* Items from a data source
◇ ◇ ◇ ◇ ◇ ◇ ◇

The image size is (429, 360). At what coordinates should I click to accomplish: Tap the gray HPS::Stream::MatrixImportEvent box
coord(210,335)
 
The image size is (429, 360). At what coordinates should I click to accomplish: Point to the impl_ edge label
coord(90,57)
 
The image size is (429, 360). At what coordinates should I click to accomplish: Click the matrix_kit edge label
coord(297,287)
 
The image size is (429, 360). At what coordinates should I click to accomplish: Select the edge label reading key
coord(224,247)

◇ ◇ ◇ ◇ ◇ ◇ ◇

* Directions for this task
Reproduce every line of the data above, increasing each coordinate number in the answers by 58.

* Task solution
The image size is (429, 360). At what coordinates should I click to accomplish: Tap the gray HPS::Stream::MatrixImportEvent box
coord(268,393)
 
The image size is (429, 360). At what coordinates should I click to accomplish: Point to the impl_ edge label
coord(148,115)
 
The image size is (429, 360). At what coordinates should I click to accomplish: Click the matrix_kit edge label
coord(355,345)
 
The image size is (429, 360). At what coordinates should I click to accomplish: Select the edge label reading key
coord(282,305)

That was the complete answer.